Recently I accompanied TLW (The Little Woman) to the hospital to have a cyst removed from her cheek, just over her left jaw bone, a procedure that requires a surgeon or do-it-yourself surgery kit. We opted for the surgeon, a very happy and corny man. We’ll call him Dr. Ono, who stands just over 4’6” and is wearing platform shoes.

TLW described her first visit to the good doctor as an almost homecoming. Dr. Ono met with her in his office and explained the procedure and as she departed, he hugged her goodbye. Nice way to have confidence in your surgeon.

The hospital was St. Catherine of Sienna in Smithtown, NY. At one time, it was Saint John’s Episcopal Hospital, but there weren’t enough sick Episcopalians doctoring so they sold it to the Catholics, who it seems are always ailing about something or another.

We arrive at the prescribed time of 6:45 AM, where we were immediately set into motion, that is, she was escorted to a bed while I was told to sit and wait, something I’ve had to do all my life one way or another.

The joy of waiting is not something you take for granted, especially when your doctor is not expected at the hospital until 8:00 AM and you are not the first patient on the schedule. Give a medical schedule maker a little power and they will keep you in their power with waiting and rules. You must have rules: “NO EATING FROM TUESDAY THE WEEK BEFORE THE PROCEDURE, NO MEDICATIONS 5 MONTHS PRIOR TO THE PROCEDURE AND OF COURSE, NO JEWELRY ON THE DAY OF THE PROCEDURE!”

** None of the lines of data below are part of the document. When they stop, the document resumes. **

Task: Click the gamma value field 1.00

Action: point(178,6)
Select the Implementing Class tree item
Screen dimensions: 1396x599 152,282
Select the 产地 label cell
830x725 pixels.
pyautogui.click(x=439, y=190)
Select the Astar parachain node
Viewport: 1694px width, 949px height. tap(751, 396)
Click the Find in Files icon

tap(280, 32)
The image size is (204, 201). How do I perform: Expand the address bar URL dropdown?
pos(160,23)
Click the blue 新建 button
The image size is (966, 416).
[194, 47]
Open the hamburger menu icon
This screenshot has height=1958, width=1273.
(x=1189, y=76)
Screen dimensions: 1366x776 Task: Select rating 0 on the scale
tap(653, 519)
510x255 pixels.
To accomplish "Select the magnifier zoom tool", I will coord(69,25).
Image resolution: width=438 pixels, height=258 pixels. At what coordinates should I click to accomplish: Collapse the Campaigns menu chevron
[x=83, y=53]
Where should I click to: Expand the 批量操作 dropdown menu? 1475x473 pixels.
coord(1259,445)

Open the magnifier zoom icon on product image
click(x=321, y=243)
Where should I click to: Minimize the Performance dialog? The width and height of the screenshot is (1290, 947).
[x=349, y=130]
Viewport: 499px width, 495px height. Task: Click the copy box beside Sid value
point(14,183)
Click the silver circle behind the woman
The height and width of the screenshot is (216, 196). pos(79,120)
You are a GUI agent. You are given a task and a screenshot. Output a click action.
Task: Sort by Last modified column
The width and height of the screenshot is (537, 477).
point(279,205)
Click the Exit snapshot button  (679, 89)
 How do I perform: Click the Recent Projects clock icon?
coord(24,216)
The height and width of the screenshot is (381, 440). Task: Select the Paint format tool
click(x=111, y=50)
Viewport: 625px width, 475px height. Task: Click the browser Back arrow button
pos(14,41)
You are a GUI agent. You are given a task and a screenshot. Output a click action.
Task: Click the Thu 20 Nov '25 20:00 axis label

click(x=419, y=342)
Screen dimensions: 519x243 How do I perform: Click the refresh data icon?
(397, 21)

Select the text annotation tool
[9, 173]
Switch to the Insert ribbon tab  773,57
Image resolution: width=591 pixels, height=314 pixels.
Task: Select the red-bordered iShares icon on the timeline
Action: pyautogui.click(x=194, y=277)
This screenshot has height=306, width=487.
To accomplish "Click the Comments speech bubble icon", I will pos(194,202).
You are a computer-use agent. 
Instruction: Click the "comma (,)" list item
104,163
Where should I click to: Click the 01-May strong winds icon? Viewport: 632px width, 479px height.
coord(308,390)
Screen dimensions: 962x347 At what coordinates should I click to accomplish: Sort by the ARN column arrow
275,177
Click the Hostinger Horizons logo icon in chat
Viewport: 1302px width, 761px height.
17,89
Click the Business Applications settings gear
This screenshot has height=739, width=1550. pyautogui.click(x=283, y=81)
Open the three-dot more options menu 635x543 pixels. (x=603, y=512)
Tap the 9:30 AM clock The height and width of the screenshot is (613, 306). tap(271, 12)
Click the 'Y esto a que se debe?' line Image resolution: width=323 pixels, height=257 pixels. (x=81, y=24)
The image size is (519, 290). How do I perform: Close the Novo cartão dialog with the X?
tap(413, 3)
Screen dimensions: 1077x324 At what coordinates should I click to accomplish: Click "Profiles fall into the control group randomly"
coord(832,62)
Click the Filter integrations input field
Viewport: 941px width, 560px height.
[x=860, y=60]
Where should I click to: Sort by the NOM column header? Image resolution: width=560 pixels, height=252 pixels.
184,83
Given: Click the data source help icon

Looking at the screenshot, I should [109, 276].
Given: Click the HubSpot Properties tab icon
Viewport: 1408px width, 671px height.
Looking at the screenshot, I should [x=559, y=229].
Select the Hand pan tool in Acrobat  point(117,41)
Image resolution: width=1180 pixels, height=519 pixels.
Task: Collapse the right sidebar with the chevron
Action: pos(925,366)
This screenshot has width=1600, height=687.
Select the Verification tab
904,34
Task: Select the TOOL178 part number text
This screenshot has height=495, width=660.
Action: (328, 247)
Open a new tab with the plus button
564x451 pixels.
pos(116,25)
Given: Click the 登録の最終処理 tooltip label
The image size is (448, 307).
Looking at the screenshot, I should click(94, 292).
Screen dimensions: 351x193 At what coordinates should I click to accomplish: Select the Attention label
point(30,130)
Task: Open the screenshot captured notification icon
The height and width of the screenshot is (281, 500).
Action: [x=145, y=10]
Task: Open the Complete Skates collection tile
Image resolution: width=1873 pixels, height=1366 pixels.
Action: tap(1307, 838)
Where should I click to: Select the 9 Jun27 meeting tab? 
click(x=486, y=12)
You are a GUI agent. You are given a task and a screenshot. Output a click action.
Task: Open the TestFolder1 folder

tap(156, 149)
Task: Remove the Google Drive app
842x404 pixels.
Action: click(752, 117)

The real fun of the ‘procedure’ of course is the uncertainty, as they call me in to sit with TLW. She is a trooper, a great example of a good patient in her rubber bonnet and funny socks, sitting there waiting for me with a smile on her face. I find her surgical section bed along with a long line of beds with patients. No one under the age of 60 is allowed in this area and even the nurses and aids are all over the minimum age. This is important as one can then complain and they will give you the standard reply: “Are you telling me! Let me tell you…”

By 8:00 AM I’m starting to think about food, lots of it, and I know where there is some, but won’t (out of loyalty) go and eat while TLW has to suffer, but boy, once they take her away for the procedure, off I will go for a cup of coffee.

Someone comes to push TLW to the operating room, and healthy as he is, I almost want to help him push. We arrive in the pre-operative room where we will be interviewed by the total population of Smithtown asking the same questions we already answered ten times since we got here, and of course, the very same questions we answered on countless forms prior to arriving here in pre-operative visits to the doctor’s weeks before. I guess the ink they use is only good for a short while.

Everything was going fine until the esteemed Dr. Ono arrived, who looked at her cheek, marked it, (He hates to make mistakes) and told me there should be no hickeys on that side of her face for a while. I asked about the other side and said: “Why not?”